Extract to read:
Studio album by Steeleye Span
- Released: 2006
- Recorded: 2006
- Genre: British folk rock
- Length: 62:52
- Label: Park Records

Steeleye Span chronology
| Winter (2004) | Bloody Men (2006) | Cogs, Wheels & Lovers (2009) |

= Bloody Men =

Bloody Men is the 20th studio album by British folk rock band Steeleye Span.

This album represents a continuation of the band's recent surge of activity. In 2002, the band was in a state of near collapse, since three members of its line-up at the time, Tim Harries, Gay Woods, and Bob Johnson, had all departed, leaving long-time member Peter Knight and recently returned member Rick Kemp as the only remaining members. That same year, Knight persuaded former members Maddy Prior and Liam Genockey to return and coaxed Johnson out of retirement to record the album Present--The Very Best of Steeleye Span. Ken Nicol came on board to replace Johnson, and the band has been relatively active since then, releasing two albums, They Called Her Babylon and Winter, in 2004, and Bloody Men late in 2006, as well as touring extensively.

Problem A: List every person named in the Bloody Men article.
Problem B: Please write the next part of the Bloody Men article, starting after its final sentence.
The listing that follows has no connection to the article about the album Bloody Men.

Data block:

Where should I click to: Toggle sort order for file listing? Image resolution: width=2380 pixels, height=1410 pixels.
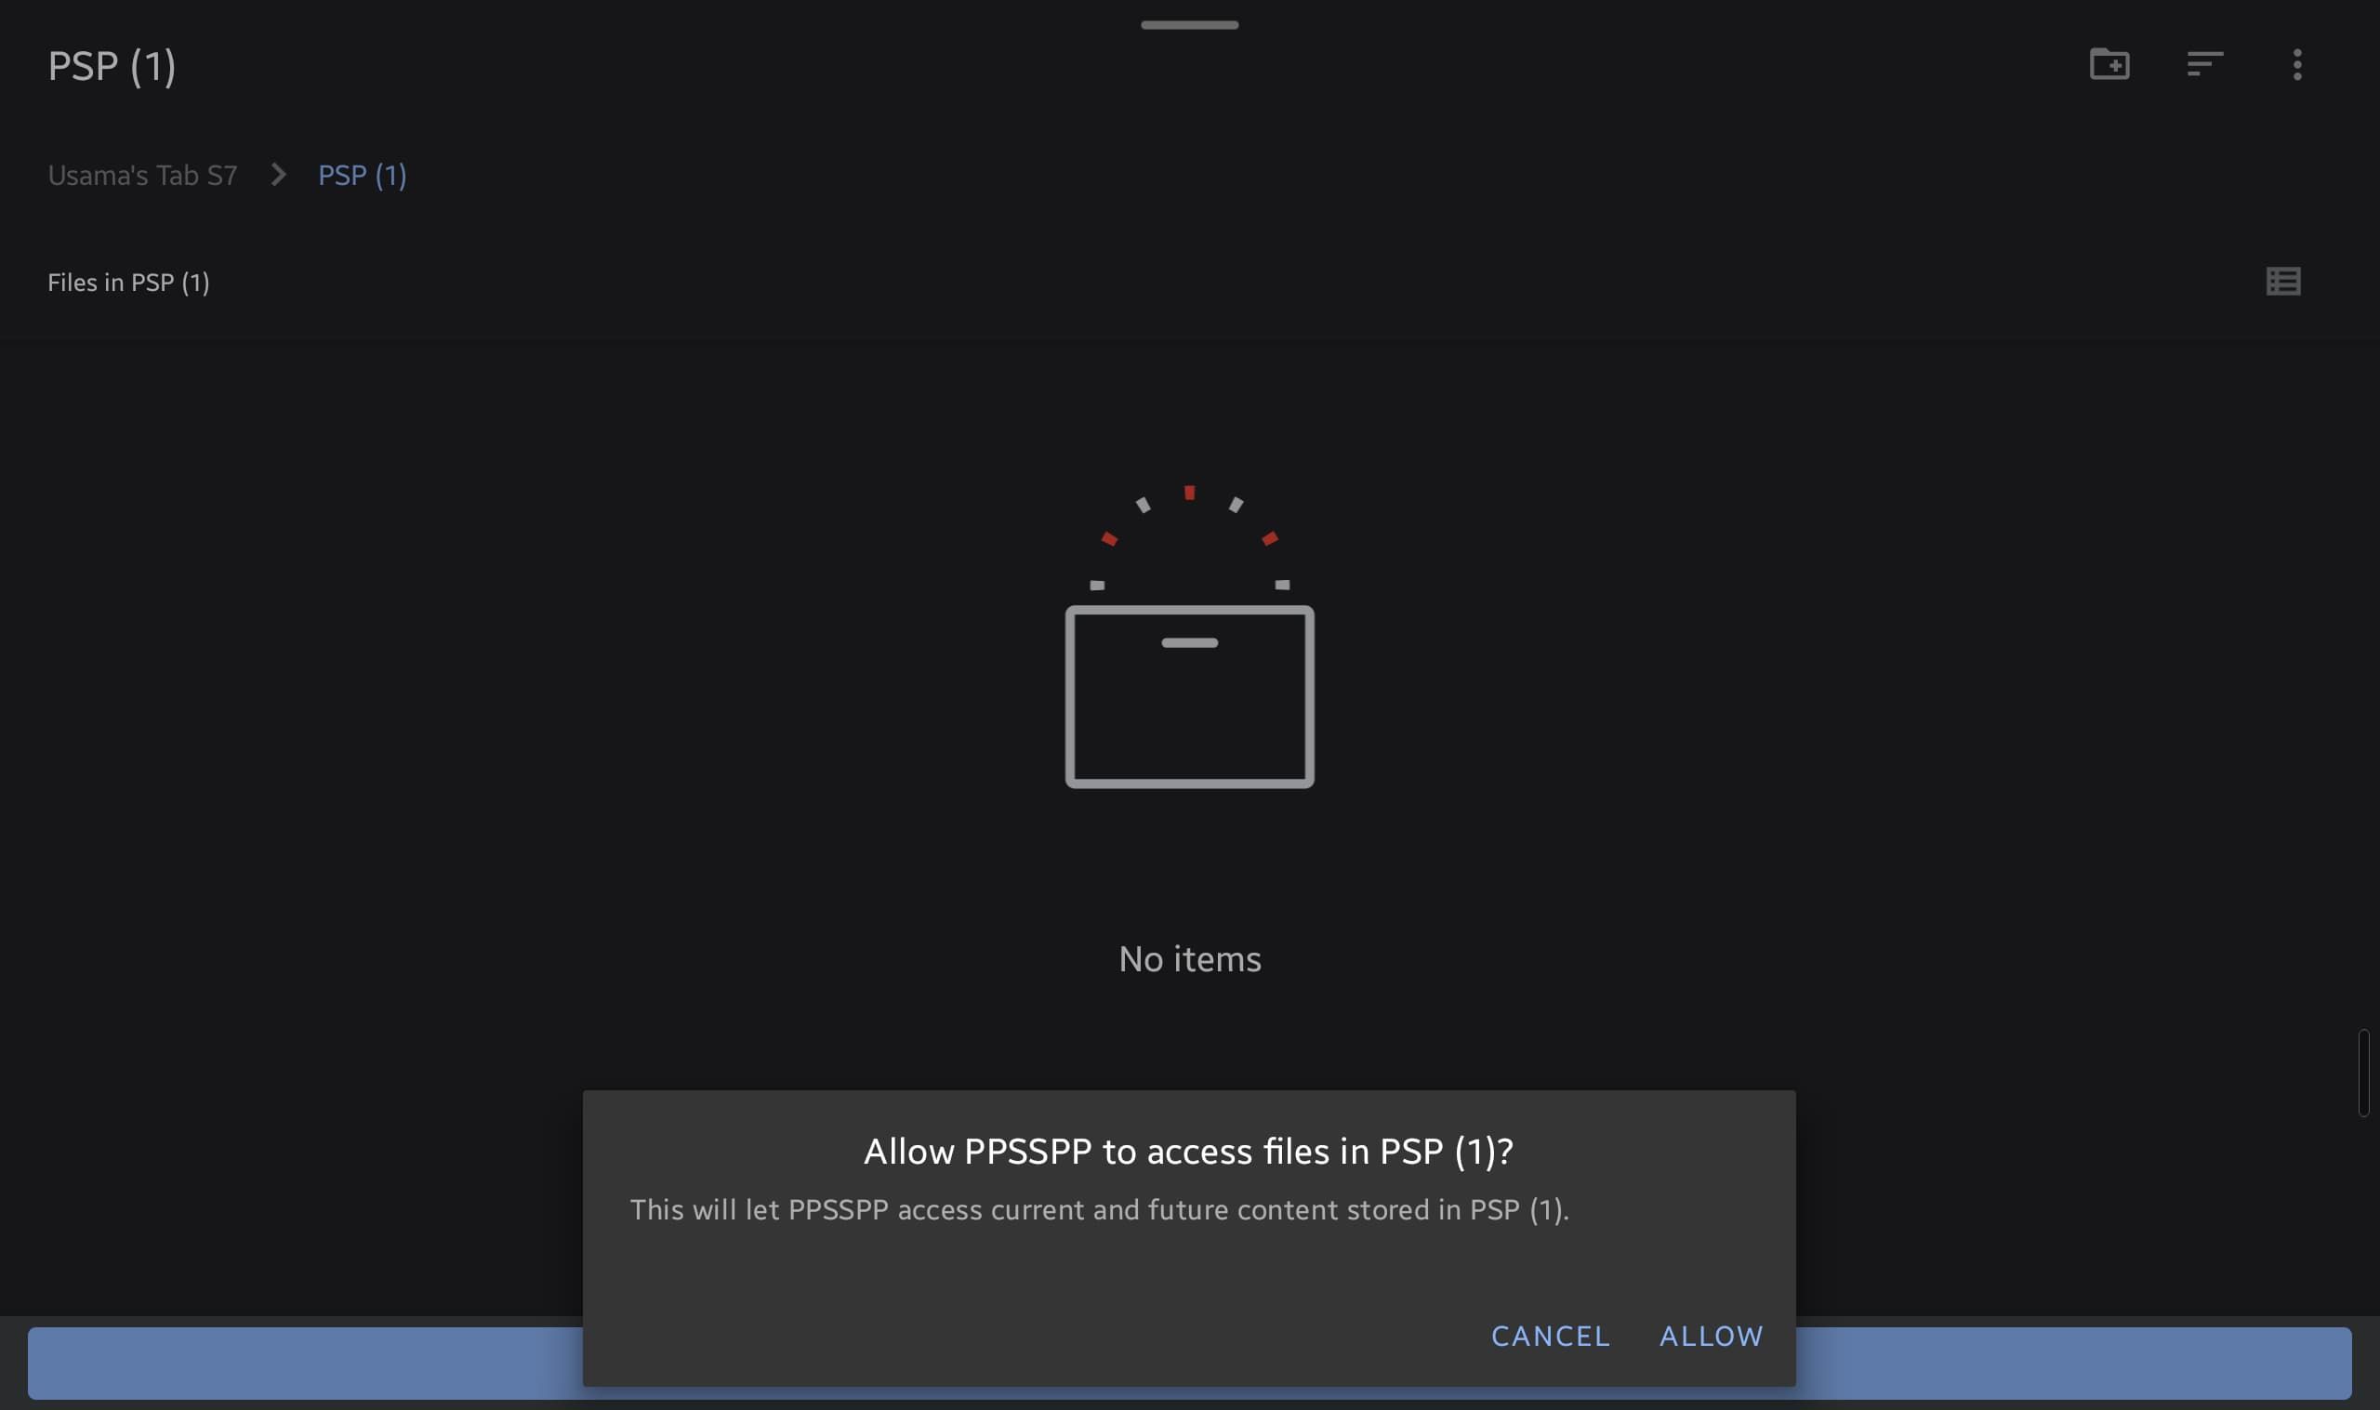(2203, 63)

Expected output A: Tim Harries, Gay Woods, Bob Johnson, Peter Knight, Rick Kemp, Maddy Prior, Liam Genockey, Ken Nicol

Expected output B:
During its heyday in the 1970s, Steeleye almost exclusively recorded their arrangements of traditional songs, with occasional forays into versions of 20th century songs by other artists such as Buddy Holly and Bertolt Brecht. But starting in the early 1980s, the band's albums have increasingly focused on a mixture of traditional songs and their own compositions, and 'Bloody Men' continues that trend, albeit with a new twist. The album consists of 2 CDs, the first a mixture of traditional and original pieces. The second CD is the 5-song "Ned Ludd" cycle, written mostly by Kemp, about the 19th century Luddite movement. The band has never attempted a multi-song cycle like this before.

The album opens with the bawdy "Bonny Black Hare", on which Prior sings in a gravelly voice and Knight plays his violin rather like an electric guitar, a successful experiment that goes unrepeated on the album. Other highlights include a hard-rock cover of "Cold Haily Windy Night", which the band first offered on Please to See the King, the brisk "The 3 Sisters" and the cheerful "Lord Elgin".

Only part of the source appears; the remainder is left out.